*** Opening EXCERPT PROVIDED ***

A beautiful sight. Photo by Bank Phrom on Unsplash

Recently it was Press Freedom Day, or given the way things are going, Press Unfreedom Day. The group Reporters Without Borders (confusingly they are called RSF, like Medecins Sans Frontiers presumably) publish a ranking of press freedoms in different countries each year. They base it on counting actual incidents of repression, plus responses to a detailed questionnaire. It makes uncomfortable reading, which is perhaps the point.

At the top with the freest presses come the usual suspects of high-standard-of-living, happy countries, like the Nordic lands. A shout-out to Portugal (7th) and Costa Rica (8th). The UK is in its usual position of believing itself to be the best in the world but actually coming in at number 24. The US, armed with its First Amendment, crawls in at a distinctly saddo 42nd. Burkina Faso and Moldova, I’m sorry to say, both do better than the Land of the Free.

The nations that have tumbled down the list are the real horrors. China is 175th (out of 178). India, land of 100,000 newspapers is much freer but still a lowly 150th. Though there’s a bit of shooting of journalists (one this year) in that country and jailing of them (13 in prison), the main government strategy is getting its rich friends to buy news outlets:

Originally a product of the anti-colonial movement, the Indian press used to be seen as fairly progressive but things changed radically in the mid-2010s, when Narendra Modi became prime minister and engineered a spectacular rapprochement between his party, the BJP, and the big families dominating the media. (RSF India briefing)

*** Closing EXCERPT PROVIDED ***
*** Opening SUPPLIED RECORDS ***

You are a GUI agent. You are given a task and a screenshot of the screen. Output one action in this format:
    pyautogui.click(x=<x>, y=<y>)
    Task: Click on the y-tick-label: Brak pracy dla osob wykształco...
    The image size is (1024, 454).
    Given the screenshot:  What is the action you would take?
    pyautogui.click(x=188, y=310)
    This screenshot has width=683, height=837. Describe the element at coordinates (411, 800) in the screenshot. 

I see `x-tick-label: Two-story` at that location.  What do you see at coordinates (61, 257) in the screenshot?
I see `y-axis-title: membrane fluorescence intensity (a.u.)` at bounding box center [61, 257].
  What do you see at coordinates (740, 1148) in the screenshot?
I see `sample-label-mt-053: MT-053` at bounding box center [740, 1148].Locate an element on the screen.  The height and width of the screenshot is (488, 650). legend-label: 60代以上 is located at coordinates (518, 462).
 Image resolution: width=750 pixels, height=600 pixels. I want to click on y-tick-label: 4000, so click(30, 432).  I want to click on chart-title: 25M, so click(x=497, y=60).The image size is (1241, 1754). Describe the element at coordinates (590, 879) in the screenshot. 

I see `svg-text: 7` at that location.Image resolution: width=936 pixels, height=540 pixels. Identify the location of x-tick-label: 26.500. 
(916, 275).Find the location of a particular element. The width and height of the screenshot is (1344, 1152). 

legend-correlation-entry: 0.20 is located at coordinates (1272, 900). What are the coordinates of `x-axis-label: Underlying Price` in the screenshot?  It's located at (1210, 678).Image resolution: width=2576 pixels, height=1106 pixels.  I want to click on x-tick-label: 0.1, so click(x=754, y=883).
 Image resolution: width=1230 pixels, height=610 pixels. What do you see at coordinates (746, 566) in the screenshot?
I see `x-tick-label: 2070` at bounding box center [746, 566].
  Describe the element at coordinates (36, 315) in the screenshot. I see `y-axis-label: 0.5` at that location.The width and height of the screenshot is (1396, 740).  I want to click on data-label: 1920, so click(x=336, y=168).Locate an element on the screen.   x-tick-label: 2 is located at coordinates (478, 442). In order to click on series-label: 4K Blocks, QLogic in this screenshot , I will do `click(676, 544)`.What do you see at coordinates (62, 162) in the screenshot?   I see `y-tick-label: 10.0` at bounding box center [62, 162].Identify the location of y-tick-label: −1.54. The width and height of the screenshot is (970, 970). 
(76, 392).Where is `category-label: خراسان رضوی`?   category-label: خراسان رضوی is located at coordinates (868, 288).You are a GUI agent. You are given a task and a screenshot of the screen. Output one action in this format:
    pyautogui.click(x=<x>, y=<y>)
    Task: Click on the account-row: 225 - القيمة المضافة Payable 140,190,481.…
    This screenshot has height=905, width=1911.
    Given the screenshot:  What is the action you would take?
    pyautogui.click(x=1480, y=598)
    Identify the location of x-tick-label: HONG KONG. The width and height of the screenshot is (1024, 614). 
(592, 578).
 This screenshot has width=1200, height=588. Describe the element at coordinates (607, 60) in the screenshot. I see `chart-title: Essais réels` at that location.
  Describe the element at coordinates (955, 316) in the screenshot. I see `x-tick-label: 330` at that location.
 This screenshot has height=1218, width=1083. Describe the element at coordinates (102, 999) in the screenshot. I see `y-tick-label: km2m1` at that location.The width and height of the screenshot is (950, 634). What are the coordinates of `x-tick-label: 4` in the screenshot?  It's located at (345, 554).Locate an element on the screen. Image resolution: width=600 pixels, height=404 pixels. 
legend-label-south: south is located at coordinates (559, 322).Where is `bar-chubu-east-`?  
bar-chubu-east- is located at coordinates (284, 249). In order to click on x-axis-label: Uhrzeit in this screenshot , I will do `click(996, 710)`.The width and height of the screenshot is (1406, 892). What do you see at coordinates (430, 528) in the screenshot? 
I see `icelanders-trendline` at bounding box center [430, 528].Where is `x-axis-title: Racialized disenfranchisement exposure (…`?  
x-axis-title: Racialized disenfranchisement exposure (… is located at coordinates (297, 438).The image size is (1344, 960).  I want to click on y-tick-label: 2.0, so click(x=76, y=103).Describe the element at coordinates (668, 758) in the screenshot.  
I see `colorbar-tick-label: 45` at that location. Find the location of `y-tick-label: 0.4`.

*** Closing SUPPLIED RECORDS ***

ASSIGNED TASK 1 ▸ In the press freedom excerpt, where does the UK place in the ranking?
ASSIGNED TASK 2 ▸ Quote the part of the press freedom excerpt that opens with the words containing "Originally a product" and closes with "(RSF India briefing)".
ASSIGNED TASK 3 ▸ Extend the piece on press freedom rankings, picking up right after its last sentence.
This listing comes from a separate source.

OUTPUT 1 ▸ 24th

OUTPUT 2 ▸
Originally a product of the anti-colonial movement, the Indian press used to be seen as fairly progressive but things changed radically in the mid-2010s, when Narendra Modi became prime minister and engineered a spectacular rapprochement between his party, the BJP, and the big families dominating the media. (RSF India briefing)

OUTPUT 3 ▸
Or its social media acolytes to bully them:

Rana Ayyub, an Indian commentator who loudly admonishes Prime Minister Narendra Modi for stoking anti-Muslim violence, has endured a campaign of intimidation by his supporters. Hindu nationalist trolls have superimposed her face onto pornographic videos, called for her murder, and shared her home address online. Fear of attack has confined Ms Ayyub to her home for long spells. Unable to eat from the anxiety, she has spent days on end in bed and been fed through an intravenous drip. “It’s a living, breathing nightmare for me and my family,” she says. (The Economist, 2022 May 7, ‘Where the Truth Lies’)

Or set the police dogs on them:

Indian law is protective in theory but charges of defamation, sedition, contempt of court and endangering national security are increasingly used against journalists critical of the government, who are branded as “anti-national.

Lots of countries sing from the same songsheet. Mexico directs government advertising revenue to friendly newspapers. Hungary’s president, proudly pursuing his illiberal state with a Christian sugar-coating, just like Vladimir Putin, has nudged his oligarch friends to buy, then muzzle, the media. Hong Kong, once so free, is now bound and gagged and I’m sure its people are delighted to be so mothered by the Chinese Communist Party.
Britain and the US both suffer from the concentration of the media in very few hands and the decline of regional and local dailies.

Is there good news anywhere? That’s for next week.

Navalny

We recently watched the documentary on BBC iPlayer about Alexi Navalny, the Russian opposition leader. So moving and astonishing. At the same time I am listening to an audio book called Putin’s People by Catherine Belton, a book I bought because it was a way of supporting a journalist who was being dragged through the courts by the oligarcocracy. She and Harper Collins fought them off I believe.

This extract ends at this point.